Oh yeah, AMTRAK. Now THERE'S a profitable venture if ever there was one. Talk about a government boondoggle.
The damned liberals are determined to put in light rail service from Nashville to Lebanon, TN about 25 miles east (rail already exists but needs millions in improvements plus there is ZERO infrastructure along the railbed). They completely ignore that practiaclly NOBODY would use it because the rail is not convenient as ONLY goes downtown Nashville where the vast majority of workers are city, state, and federal employees.
I didn't say it was Profitable, CRUMB. I did say it was a worthwhile venture because of the people that NEED it! If Gram & Gramps can't drive anymore but want to come out and see you or if you had an illness that would prevent you from flying, wouldn't you like to have the option to get across country if you needed to? Or would it be more comfy crunched up in your car, that is if you had two legs to drive? THink about others for a change.
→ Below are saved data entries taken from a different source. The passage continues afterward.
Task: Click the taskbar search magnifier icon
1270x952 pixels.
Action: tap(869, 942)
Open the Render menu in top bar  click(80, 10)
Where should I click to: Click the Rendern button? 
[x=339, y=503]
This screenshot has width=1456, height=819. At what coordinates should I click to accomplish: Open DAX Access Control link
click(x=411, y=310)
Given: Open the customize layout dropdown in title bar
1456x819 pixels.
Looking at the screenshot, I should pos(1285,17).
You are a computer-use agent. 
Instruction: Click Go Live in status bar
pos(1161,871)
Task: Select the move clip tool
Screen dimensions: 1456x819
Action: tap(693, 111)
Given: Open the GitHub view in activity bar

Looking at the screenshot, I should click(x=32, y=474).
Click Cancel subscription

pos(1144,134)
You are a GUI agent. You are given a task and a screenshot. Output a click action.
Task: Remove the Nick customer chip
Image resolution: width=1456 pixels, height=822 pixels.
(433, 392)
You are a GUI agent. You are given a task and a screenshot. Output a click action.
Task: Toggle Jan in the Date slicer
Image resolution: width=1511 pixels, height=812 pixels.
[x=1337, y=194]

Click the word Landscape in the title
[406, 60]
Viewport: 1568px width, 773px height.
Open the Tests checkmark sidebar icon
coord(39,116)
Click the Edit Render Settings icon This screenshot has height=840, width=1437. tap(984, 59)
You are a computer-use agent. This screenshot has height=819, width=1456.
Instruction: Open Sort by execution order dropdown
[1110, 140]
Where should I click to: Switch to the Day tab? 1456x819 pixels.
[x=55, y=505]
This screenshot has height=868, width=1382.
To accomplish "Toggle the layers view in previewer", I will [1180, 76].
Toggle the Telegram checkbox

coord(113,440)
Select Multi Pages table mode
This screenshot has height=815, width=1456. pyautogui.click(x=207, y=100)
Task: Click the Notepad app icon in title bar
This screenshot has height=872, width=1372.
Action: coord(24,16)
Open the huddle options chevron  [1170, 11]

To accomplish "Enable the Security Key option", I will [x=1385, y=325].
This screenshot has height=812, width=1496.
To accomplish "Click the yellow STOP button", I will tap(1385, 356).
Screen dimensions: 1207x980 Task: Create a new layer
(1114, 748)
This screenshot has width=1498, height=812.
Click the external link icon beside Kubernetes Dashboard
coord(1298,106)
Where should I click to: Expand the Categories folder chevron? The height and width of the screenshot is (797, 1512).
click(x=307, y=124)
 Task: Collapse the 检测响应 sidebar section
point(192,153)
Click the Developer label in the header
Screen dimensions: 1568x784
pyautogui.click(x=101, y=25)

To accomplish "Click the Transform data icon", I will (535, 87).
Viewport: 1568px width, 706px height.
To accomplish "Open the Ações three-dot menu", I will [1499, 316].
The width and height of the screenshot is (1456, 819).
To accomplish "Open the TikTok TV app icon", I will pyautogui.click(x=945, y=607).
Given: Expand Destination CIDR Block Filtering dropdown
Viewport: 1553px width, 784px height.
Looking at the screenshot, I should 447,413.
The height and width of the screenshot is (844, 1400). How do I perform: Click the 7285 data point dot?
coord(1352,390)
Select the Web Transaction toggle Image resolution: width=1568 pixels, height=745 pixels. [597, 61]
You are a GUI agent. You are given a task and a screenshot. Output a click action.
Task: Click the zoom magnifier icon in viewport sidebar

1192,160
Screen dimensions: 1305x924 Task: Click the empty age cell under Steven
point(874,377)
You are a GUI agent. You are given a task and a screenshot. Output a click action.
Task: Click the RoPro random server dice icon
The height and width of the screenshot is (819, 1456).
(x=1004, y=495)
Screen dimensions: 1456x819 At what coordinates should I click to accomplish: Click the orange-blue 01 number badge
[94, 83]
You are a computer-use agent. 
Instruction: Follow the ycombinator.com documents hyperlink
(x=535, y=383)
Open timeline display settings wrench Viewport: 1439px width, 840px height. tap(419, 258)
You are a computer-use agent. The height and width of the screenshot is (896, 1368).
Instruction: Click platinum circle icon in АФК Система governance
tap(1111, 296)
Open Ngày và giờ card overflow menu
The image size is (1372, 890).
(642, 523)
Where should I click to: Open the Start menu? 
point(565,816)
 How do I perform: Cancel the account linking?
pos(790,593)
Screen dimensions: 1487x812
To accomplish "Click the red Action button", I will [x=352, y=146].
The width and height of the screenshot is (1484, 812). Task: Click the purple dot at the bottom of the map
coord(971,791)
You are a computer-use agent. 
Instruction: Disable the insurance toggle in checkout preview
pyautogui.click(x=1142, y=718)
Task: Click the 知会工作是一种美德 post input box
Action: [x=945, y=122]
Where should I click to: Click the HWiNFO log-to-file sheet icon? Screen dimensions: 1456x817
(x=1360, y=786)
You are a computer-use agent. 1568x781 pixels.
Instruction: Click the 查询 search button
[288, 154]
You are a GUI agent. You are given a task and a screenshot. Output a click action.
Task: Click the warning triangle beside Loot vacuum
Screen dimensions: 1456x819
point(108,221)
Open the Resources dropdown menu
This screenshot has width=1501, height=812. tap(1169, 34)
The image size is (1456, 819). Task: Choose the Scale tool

I want a Federally subsidized stagecoach route across the country.
Pure pork then
"The Federal Transit Administration has changed its rating of the Triangle's proposed commuter rail service from "recommended" to neutral, saying it cannot endorse the $695 million project until it resolves new doubts about its benefits."
There is only so much money...
If we spend thousands of dollars per passenger to take Gram and Gramps across the country by train, that is a LOT of other people who cannot be helped...
Well, I'd rather put thousands of people (track workers, onboard, station employees, commissary, ticket sellers, coach cleaners, mechanics, electricians etc) out of work and make the economy more of a mess than support a company that still does help the infrastructure and ozone no matter how you look at it.
I'll bet if we checked we would find that politicans own much of the property and construction businesses that would be involved.
Not going to the airport is insanity. But think of the lower parking fees collected.
Also, how are people going to get from the RTP station to work?
If they want to ease I40 traffic, why not get the big players in RTP to stagger starting times.
IBM shifts starting at 7, Nortel at 7:30 or 8 and so on.
As I said, then let's put the thousands of railroaders on welfare or unemployment then. That oughta' help the economy out, huh?
There is no doubt in anyone's mind about that.